Up until this week, Penny Mordaunt’s only public display of athleticism was a belly flop on ITV game show Splash! But the Tory minister was the surprise star of the coronation after wielding the mighty sword of state for a whopping 51 minutes without breaking a sweat.
In the interests of science, the Guardian wanted to find out how much of an endurance feat Mordaunt’s performance was.
The ceremonial sword is the heaviest in the royal collection, weighing 8 pounds in its gold-encrusted scabbard.
In an attempt to recreate the scene, I searched the house for a suitable test subject. Our only sword is an 85 gram foam that my daughter bought at Legoland, so instead I opted for an oversized plastic pitcher that I bought for a kid’s birthday party. It’s not a shiny gold sword, but packed full it would reach the right weight.
Related: In a nutshell: Penny Mordaunt seizes the moment of coronation
As I struggled to highlight the full pitcher under the faucet, I realized this was going to be more difficult than I thought.
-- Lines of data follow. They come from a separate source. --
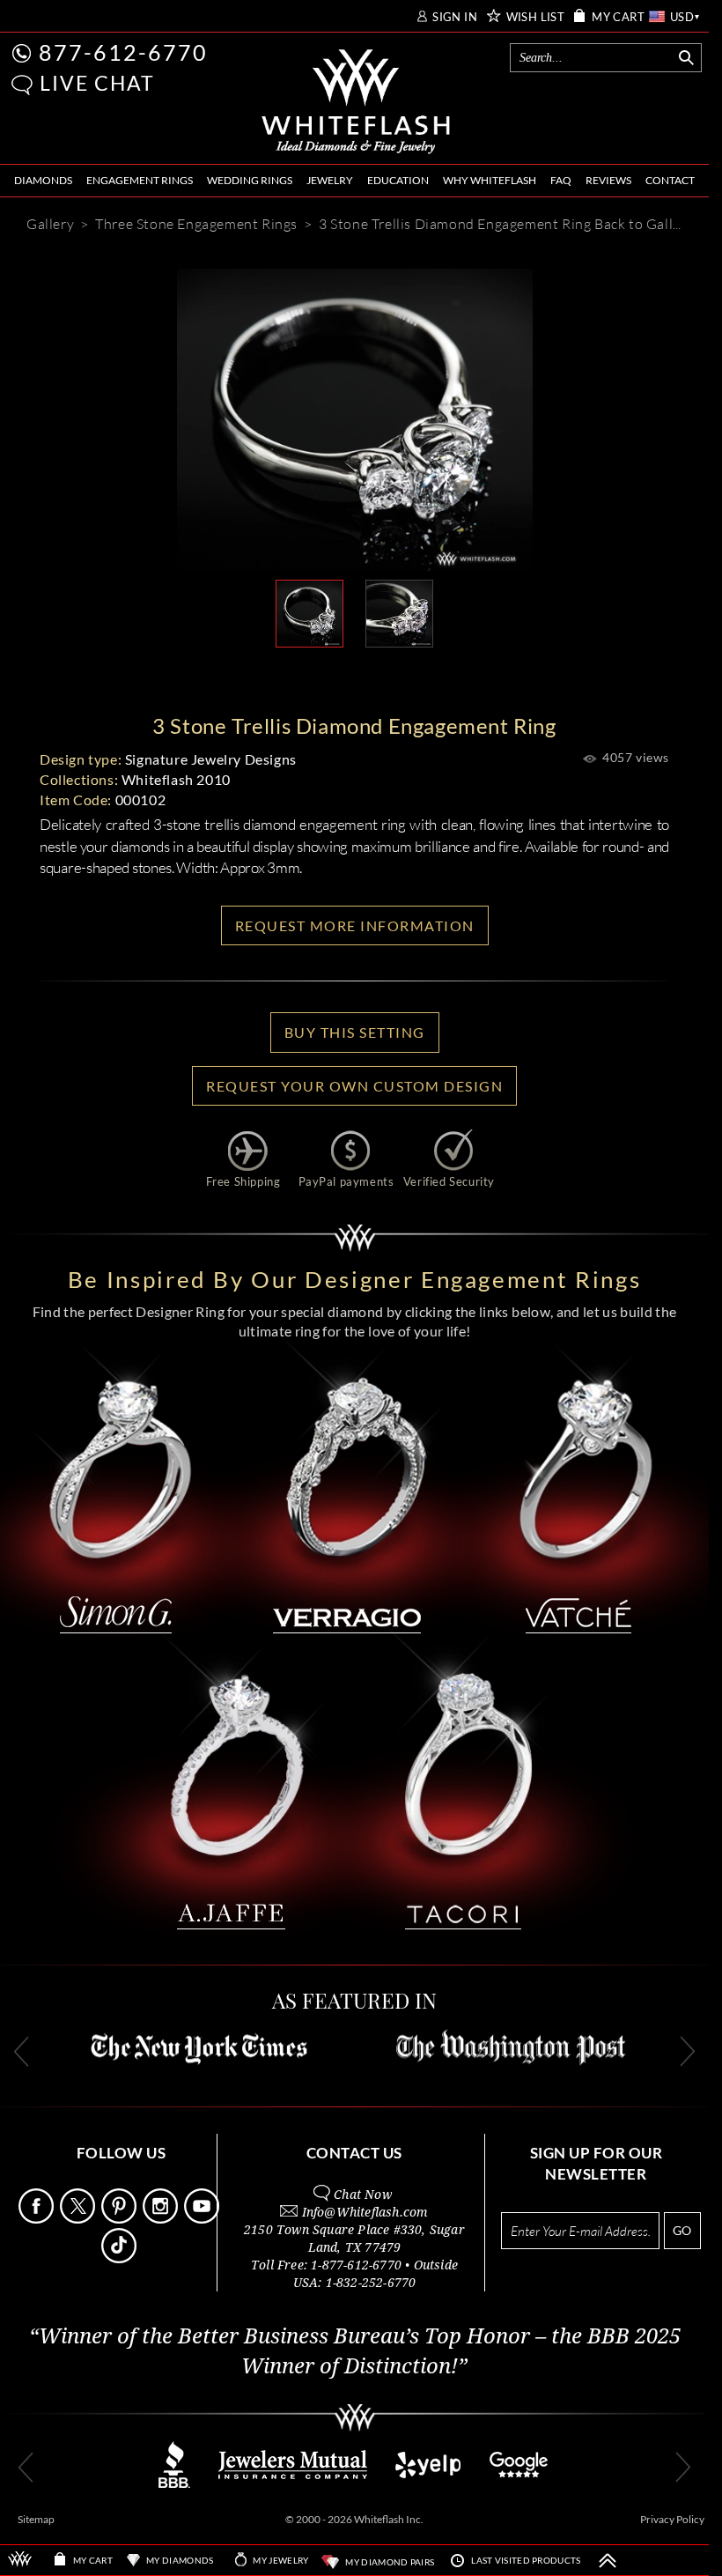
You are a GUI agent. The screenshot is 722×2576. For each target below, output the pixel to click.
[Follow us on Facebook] (37, 2218)
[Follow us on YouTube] (203, 2218)
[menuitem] (43, 181)
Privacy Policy (672, 2519)
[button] (22, 85)
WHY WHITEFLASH (489, 180)
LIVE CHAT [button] (97, 82)
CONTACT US (354, 2152)
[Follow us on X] (79, 2218)
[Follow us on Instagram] (162, 2218)
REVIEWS (608, 180)
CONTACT (670, 180)
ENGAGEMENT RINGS (139, 180)
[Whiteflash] (355, 102)
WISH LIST (535, 17)
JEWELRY (329, 180)
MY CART (618, 17)
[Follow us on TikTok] (120, 2258)
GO (682, 2230)
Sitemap (36, 2519)
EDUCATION (398, 180)
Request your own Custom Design (354, 1085)
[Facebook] (384, 676)
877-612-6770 (123, 52)
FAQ (560, 180)
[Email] (274, 676)
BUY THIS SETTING (354, 1032)
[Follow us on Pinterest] (120, 2218)
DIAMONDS (43, 180)
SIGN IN (454, 17)
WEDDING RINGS (249, 180)
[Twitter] (437, 676)
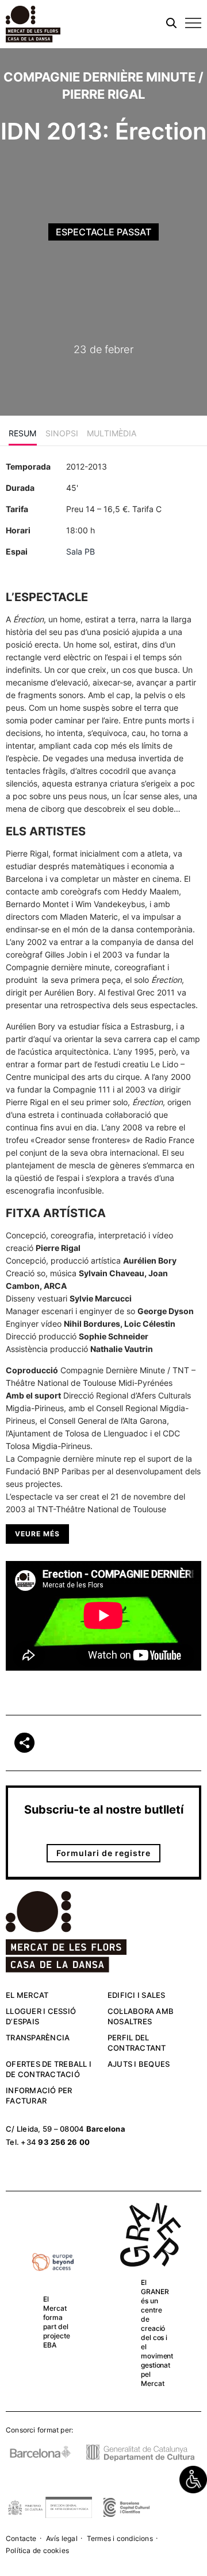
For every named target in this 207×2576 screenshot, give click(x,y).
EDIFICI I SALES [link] (137, 1995)
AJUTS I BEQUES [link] (139, 2063)
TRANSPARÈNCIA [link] (38, 2037)
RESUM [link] (23, 433)
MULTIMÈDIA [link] (111, 433)
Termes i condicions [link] (120, 2538)
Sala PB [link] (80, 551)
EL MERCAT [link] (27, 1995)
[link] (193, 2479)
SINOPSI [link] (62, 433)
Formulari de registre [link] (103, 1853)
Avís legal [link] (62, 2538)
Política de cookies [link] (37, 2550)
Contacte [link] (21, 2538)
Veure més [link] (37, 1533)
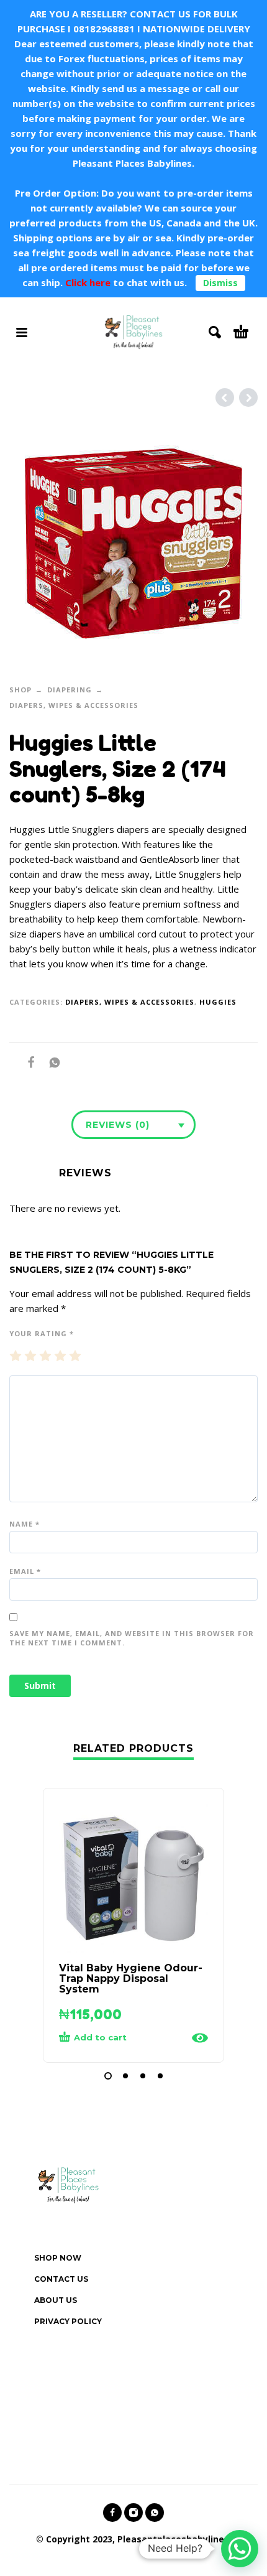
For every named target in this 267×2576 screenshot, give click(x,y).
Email (25, 1571)
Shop (20, 689)
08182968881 (104, 28)
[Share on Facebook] (27, 1062)
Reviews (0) (118, 1124)
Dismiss (220, 283)
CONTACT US (61, 2279)
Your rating (41, 1333)
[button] (108, 2076)
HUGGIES (218, 1002)
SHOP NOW (57, 2257)
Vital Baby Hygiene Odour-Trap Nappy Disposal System (130, 1978)
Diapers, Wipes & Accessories (73, 705)
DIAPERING (69, 689)
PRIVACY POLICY (68, 2321)
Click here (87, 282)
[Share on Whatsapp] (51, 1062)
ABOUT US (55, 2300)
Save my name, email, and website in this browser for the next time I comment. (131, 1638)
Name (24, 1523)
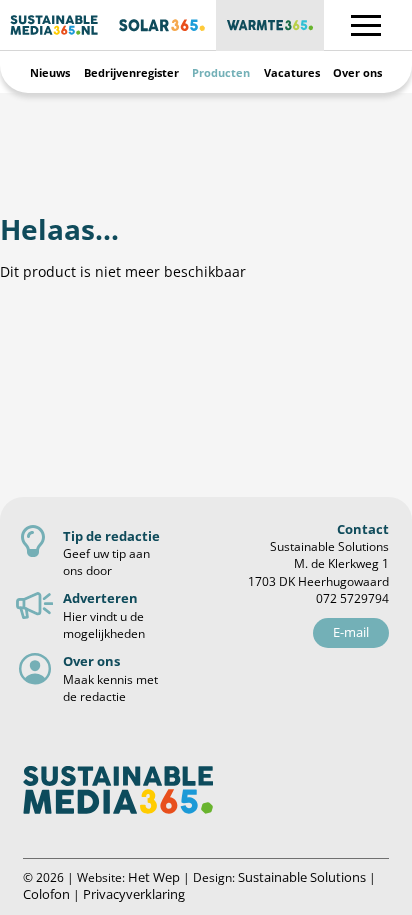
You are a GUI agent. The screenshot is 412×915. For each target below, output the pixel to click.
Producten (221, 72)
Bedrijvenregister (131, 72)
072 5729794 (352, 598)
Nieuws (50, 72)
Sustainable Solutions (302, 877)
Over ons (357, 72)
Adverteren (100, 598)
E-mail (351, 632)
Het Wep (154, 877)
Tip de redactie (111, 536)
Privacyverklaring (134, 894)
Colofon (46, 894)
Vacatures (292, 72)
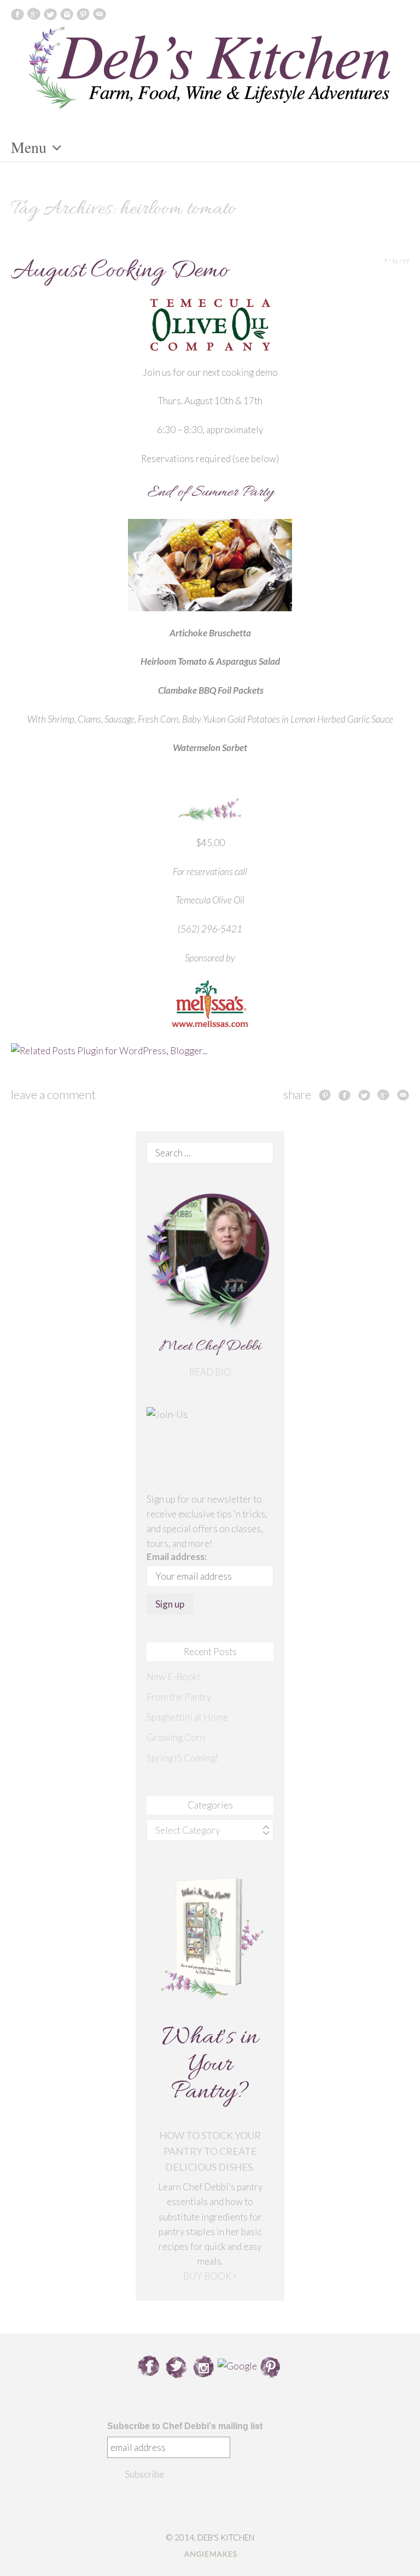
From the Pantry (179, 1697)
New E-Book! (173, 1676)
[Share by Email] (403, 1095)
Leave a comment (53, 1094)
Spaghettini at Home (187, 1717)
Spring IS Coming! (182, 1758)
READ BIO (210, 1372)
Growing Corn (176, 1737)
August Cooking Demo (120, 271)
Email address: (177, 1556)
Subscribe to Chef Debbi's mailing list (184, 2426)
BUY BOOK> (210, 2276)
Mordaunt said she “did a few push-ups” and worked out with a weighted replica to prepare for wielding the sword. My few hours of prep were a little less rigorous and mostly consisted of sitting at a laptop and raising cups of coffee.
My only hope for remaining strength in my arms was having a three year old who still doesn’t like to walk. Surely carting a wayward preschooler around was harder than standing still with a glittering sword?
In less than 30 seconds it became clear how wrong I was. My arm tremors were already rippling the surface of the mug, making it look like the mugs in Jurassic Park when the T-Rex arrived.
The burn was extreme. I tried to press my arms against my hips to support the weight, but it didn’t work for long and I didn’t see Penny do it.
As time passed and the arm shake increased, I used language that would not be appropriate in Westminster Abbey. After seven minutes the water started sloshing over the side as my arms became uncontrollable.
Why did Mordaunt look so composed? There was no sign of trembling or beading of sweat as she strode through the abbey in her specially made power dress and cloak, sword held at a perfect right angle.
At 8 minutes and 42 seconds, as the arm spasms reached their peak, I succumbed to the inevitable and let go of my state mug, soaking my feet. The pitcher did not survive the experiment, which made me grateful that it wasn’t a priceless artifact handcrafted for Charles II.
Mordaunt was given the role of Lord President of the Privy Council as a demotion by Liz Truss after losing in the race for leadership, but in less than an hour of sword-wielding she used it to pull off a PR coup.
Even former Labor spin doctor Alastair Campbell gushed, saying: “Let no one ever say I never say anything positive about Tories… I’m in awe of Penny Mordaunt’s arm and shoulder strength!”
At almost 40, I’m 10 years younger than Mordaunt, but I’m not sure my weapons will ever match theirs. In the words of Labor MP Chris Bryant: “The penny is mightier than the sword.”